Task brief
Could you repeat exactly the lines from the one containing "Click the first notepad toolbar icon" through the last line of the records, with no pictures?

(Screenshot grounding data)
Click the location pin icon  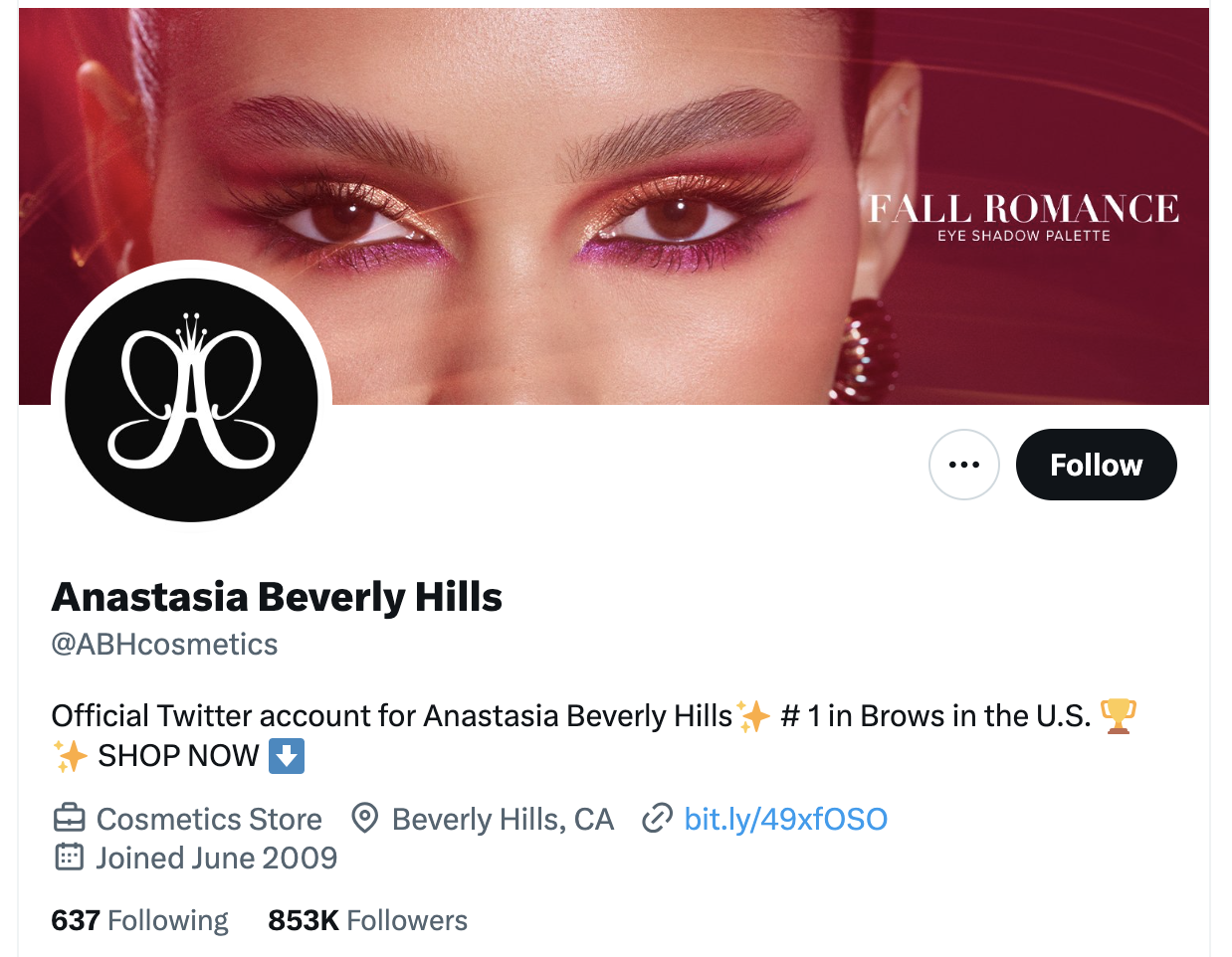coord(365,819)
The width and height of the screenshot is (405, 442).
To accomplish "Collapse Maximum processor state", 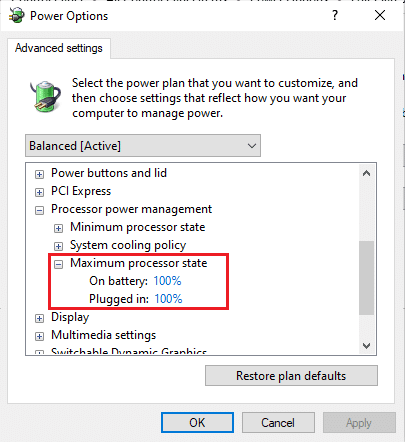I will coord(58,264).
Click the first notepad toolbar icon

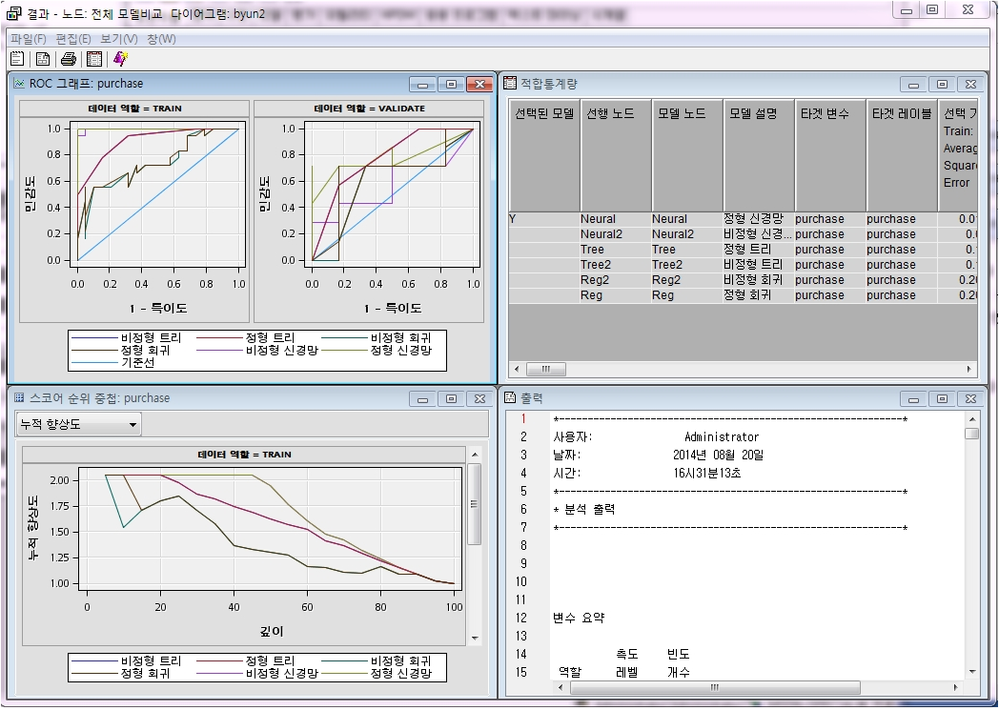point(17,60)
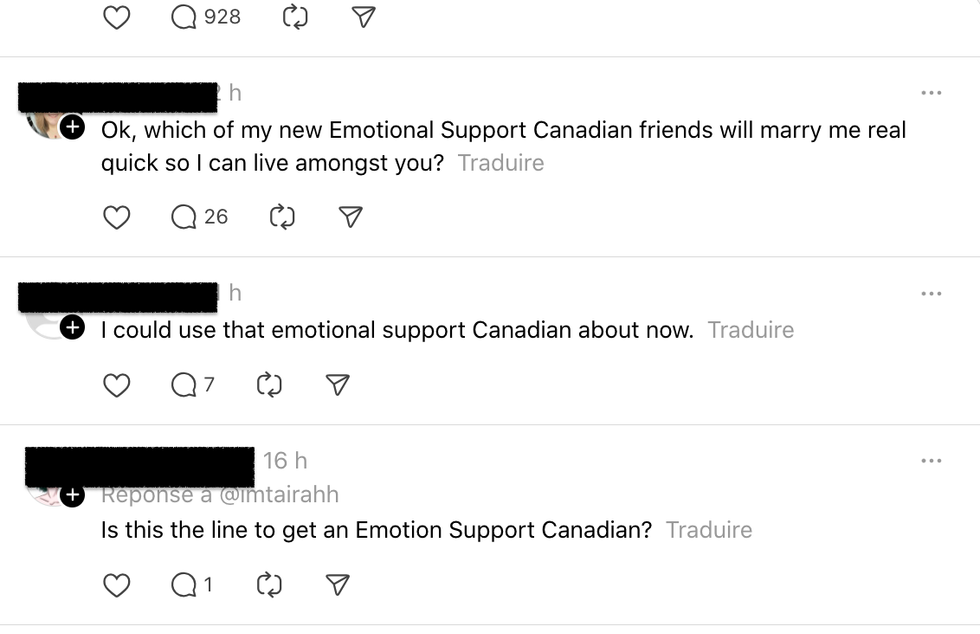
Task: Repost the 'Is this the line' reply
Action: [x=269, y=585]
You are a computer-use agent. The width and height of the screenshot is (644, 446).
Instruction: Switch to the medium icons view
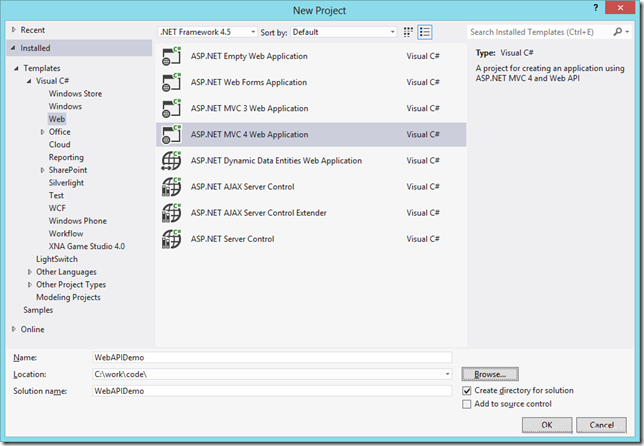(410, 32)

Solution to the problem
Click the first notepad toolbar icon

point(17,60)
Task: Repost the 'Is this the line' reply
Action: [x=269, y=585]
You are a computer-use agent. The width and height of the screenshot is (644, 446).
Instruction: Switch to the medium icons view
(410, 32)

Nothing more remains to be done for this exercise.